2.4 不同體質量黃鰭金槍魚代謝酶活性和基因表達量方差分析

關鍵代謝酶活和基因表達測定方差分析結果如表3 所示。體質量、肌肉類型以及體質量×肌肉類型3 種效應會顯著影響HK、PFK、CS、SDH 活性和糖原含量（P＜0.05）。PK活性的體質量和肌肉類型的主效應差異顯著（P＜0.05），體質量×肌肉類型交互作用不顯著（P＞0.05）。LDH 活性的體質量主效應差異顯著（P＜0.05）。MDH活性的肌肉類型主效應差異不顯著（P＞0.05），體質量主效應和體質量×肌肉類型交互作用差異顯著（P＜0.05）。

表3 酶活性和基因表達測定的方差分析結果Table 3 ANOVA results of enzyme activity and gene expression determinations

基因表達量與體質量，肌肉類型和體質量×肌肉類型交互作用對hk、ldh、pfk、cs、sdh和mdh的基因表達量差異均不顯著（P＞0.05）。

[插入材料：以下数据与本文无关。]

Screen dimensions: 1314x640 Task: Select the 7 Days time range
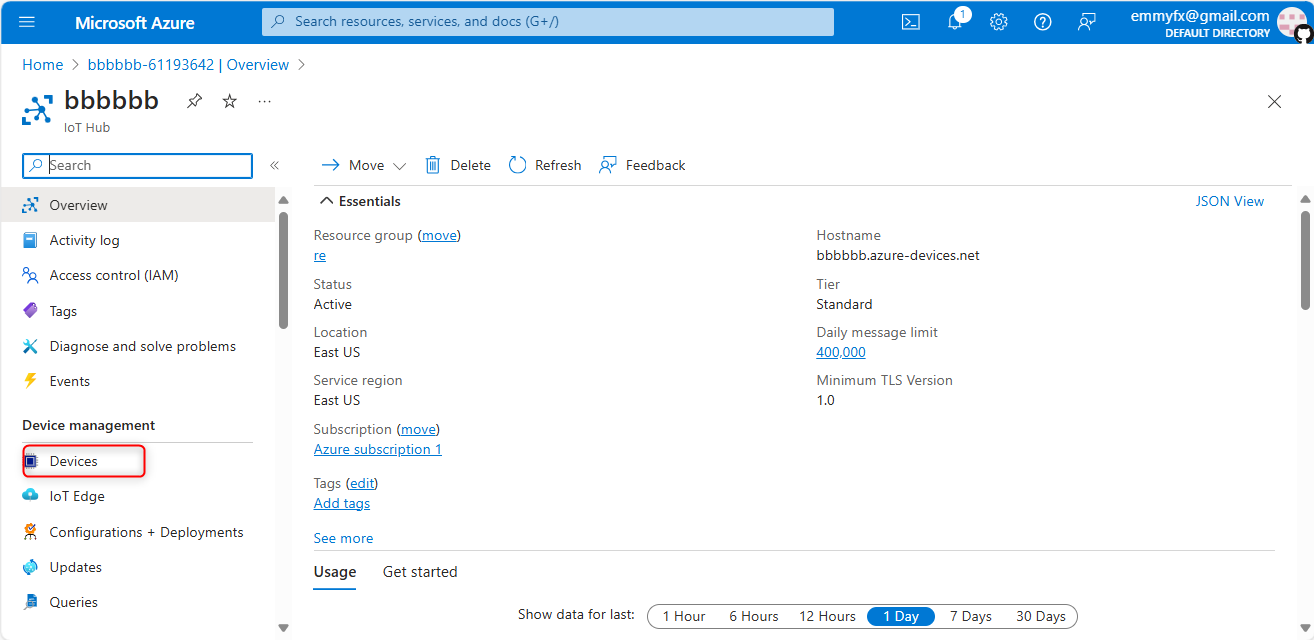click(970, 616)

pk基因的表達量與體質量主效應，肌肉類型主效應和體質量×肌肉類型交互作用差異顯著（P＜0.05）。

3 討論

3.1 不同體質量黃鰭金槍魚糖原含量差異

動物機體中，葡萄糖主要以糖原的形式儲存在肌肉組織，代謝時會迅速產生能量，供給肌肉收縮，因此肌肉組織的糖原的水平可以反映魚體糖代謝的狀態[20-22]。魚類的兩種肌肉組織具有不同的生理功能和代謝過程，白肌中糖代謝為分解代謝，糖酵解能力較高；紅肌中糖代謝為合成代謝，糖原合成較多[23-24]。此外，也有研究表明，白肌中葡萄糖代謝遠高于紅肌[25]。在本研究中，紅肌中糖原含量在大魚組最高，且顯著高于白肌組織，表明紅肌比白肌具有更高的合成糖原能力，可為黃鰭金槍魚的持續游泳運動儲存能量[26]。另外，本研究也發現大魚組白肌組織中糖原含量下降，表明白肌中糖原分解，為后續肌肉的無氧糖酵解代謝提供充足的能量底物[27]。

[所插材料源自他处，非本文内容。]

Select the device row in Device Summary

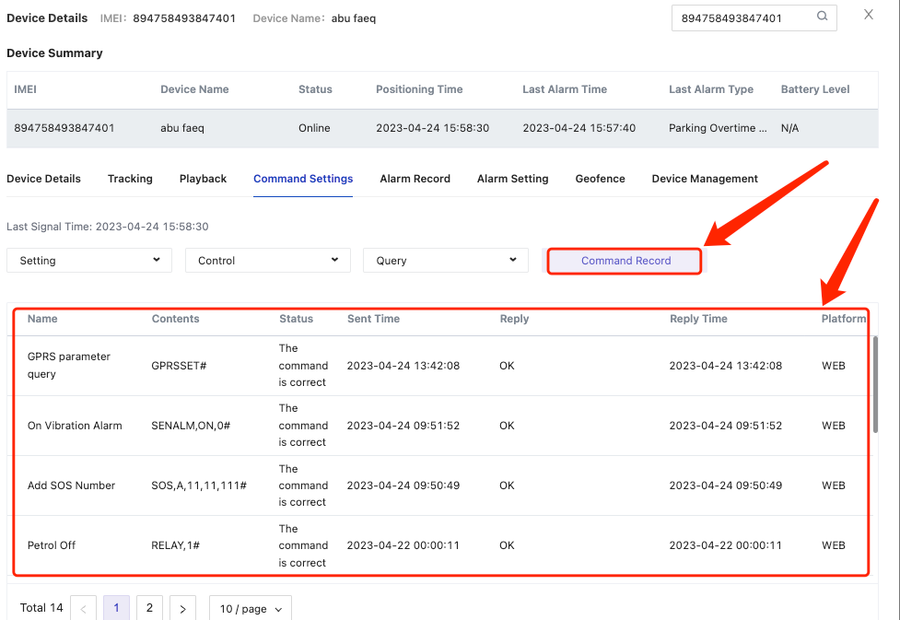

3.2 不同體質量黃鰭金槍魚無氧代謝酶活性及相關基因表達差異

HK、PK、LDH 和PFK 是無氧代謝途徑的關鍵酶，其活性可作為判別組織無氧代謝能力的指標。本研究發現，紅肌和白肌組織中HK、PK 和LDH 活性均在大魚組達到最大值，這與Davies 等[28]、Churova 等[29]的研究結果相似。同時，本研究發現大魚組中白肌的HK、PK 和LDH 活性均顯著高于紅肌，表明當黃鰭金槍魚個體體質量較大時，白肌組織具有較高的無氧代謝能力從而應對高度劇烈運動時的能量需求。PFK 是糖酵解途徑的關鍵酶，本研究發現白肌組織中體質量越大，PFK 活性越高，該結果與大西洋鱈（Gadus morhua）[30]的研究結果相似，表明體質量會影響糖酵解酶PFK 活性，從而促進機體的無氧代謝能力。另外，筆者也發現體質量是影響HK、PK、LDH 和PFK 活性表達的主要因素。研究表明，糖酵解酶可能在蛋白質合成的所有階段受到基因調控[31]。若酶活性與基因表達水平變化趨勢同步，表明酶活性與基因轉錄調有關[32]，不一致，則可能存在多種復雜調控機制[28]。本研究發現，白肌hk和pk基因表達量在小魚組、中魚組與相應的酶活性變化一致，而在大魚組變化不一致，該結果同樣體現在不同體質量的虹鱒（Oncorhynchus mykiss）[33]上，表明黃鰭金槍魚在一定體質量范圍內，HK 和PK 活性受hk和pk基因轉錄調控調節。但魚體體質量較大時，hk和pk基因的表達量出現下降，這可能與白肌中糖酵解水平下降有關。本研究中白肌組織中ldh基因的表達量與白肌中LDH活性表達趨勢相一致，表明在個體發育過程中，白肌LDH 活性的差異與基因轉錄調控有關[28]。本研究還發現不同體質量組pfk基因與酶的活性表達完全不一致，推測可能pfk與PFK 活性之間存在復雜的轉錄調控機制[34]。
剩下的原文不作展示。